弁護士に依頼すると、「着手金35万円+成功報酬額(慰謝料の16%前後)+通信費や弁護士の日当」の費用がかかります。例えば労働審判が3回行われ損害賠償が100万円だったとすると、費用のめやすは60万円前後となります。但し、費用については規定がないため弁護士によって大きく異なります。下記の内訳はあくまで目安ですので、無料相談の際に実際に依頼するといくら必要になるのかを確認してから検討することが大切です。

1. 内容証明

内容証明郵便を使ってセクハラ被害と慰謝料請求を相手に請求しますが、弁護士が文書を作成代行して本人名義で送る場合、2~3万円かかります。また、弁護士名義になると効果は高くなりますが、3~5万円程の費用がかかります。

2. 交渉・労働審判・訴訟

交渉全般、裁判所で行われる手続き、裁判所への出廷などを含む依頼として、着手金は30万円程が相場になります。

3. 成功報酬

慰謝料を受け取ることができた場合、その16%前後の金額を報酬として支払います。

4. その他

通信費や交通費などの実費、交渉や出廷などの弁護士の日当などが別途かかります。また、日当については1時間あたり1万円程度が相場とされています。

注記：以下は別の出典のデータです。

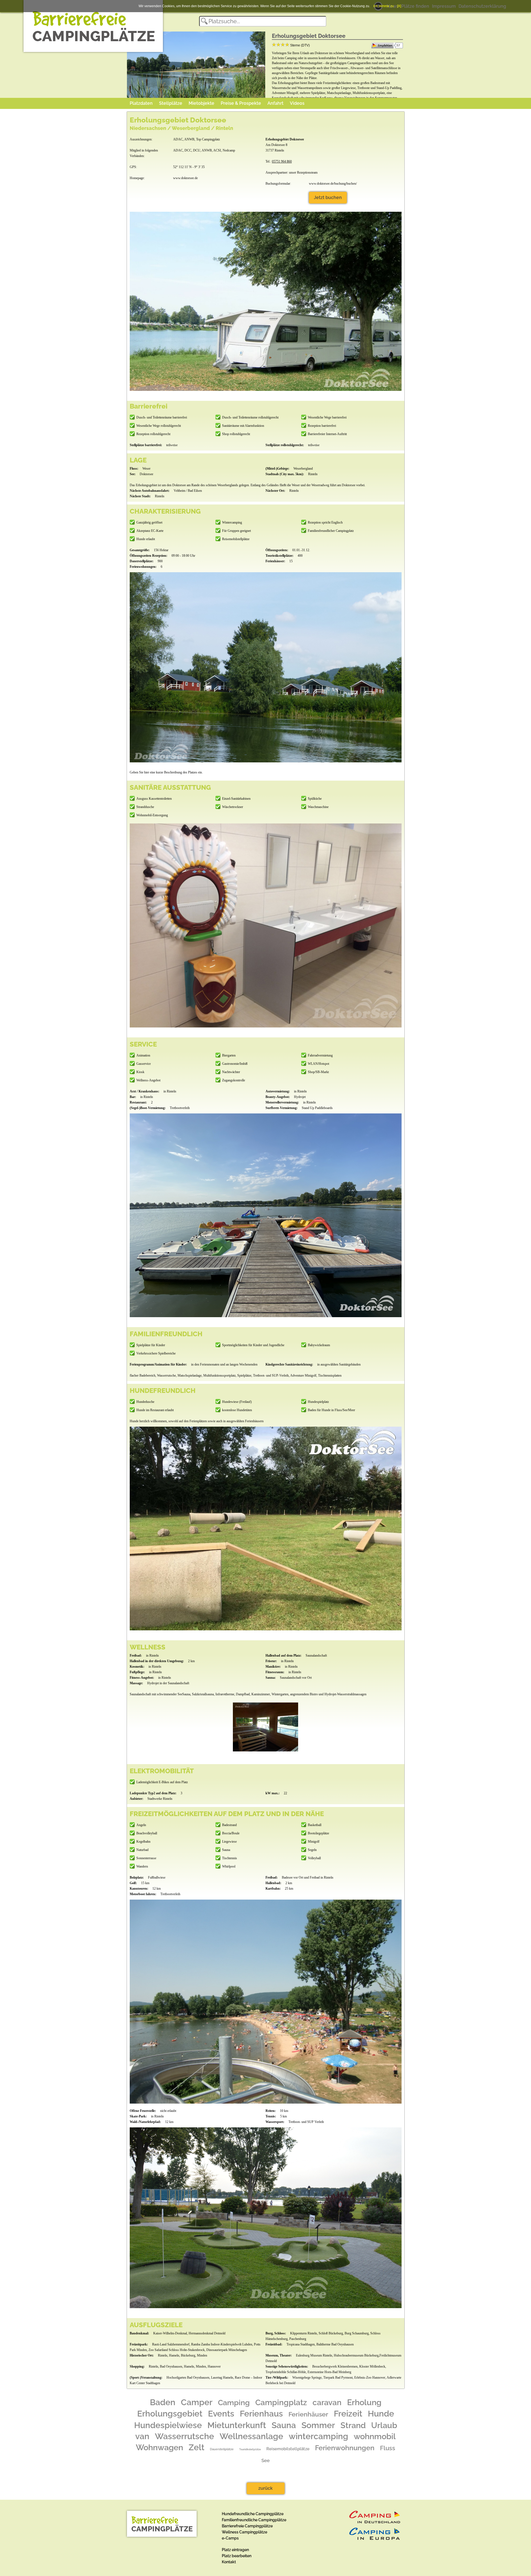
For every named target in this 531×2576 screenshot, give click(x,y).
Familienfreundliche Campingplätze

セクハラによる直接的な被害の他にも「セクハラが原因でうつ病になり通院した」など、セクハラが原因で被った不利益については、損害賠償として請求することができます。セクハラに対する損害賠償の相場は50~200万円くらいとなっており、「セクハラ行為への悪質性」「セクハラ行為の持続性」「被害者と加害者の関係」「セクハラによって被害者が被った損害」の要素により判断・決定されるので、弁護士に依頼した際に発生する費用と想定される慰謝料のバランスによって、弁護士に依頼した方が良いのか、自力で解決した方が良いのか判断が分かれるところです。
また、嫌がっているのに強引にキスされた、体に触れられた、強引に性関係を持たれたなど、強引に直接的なセクハラ行為がある場合は、(準)強制わいせつ罪や(準)強姦罪などで刑事告訴することも可能です。刑事告訴になると手続きや費用も変わってしまいますので、弁護士とよく相談し、最善の対処方法を検討してください。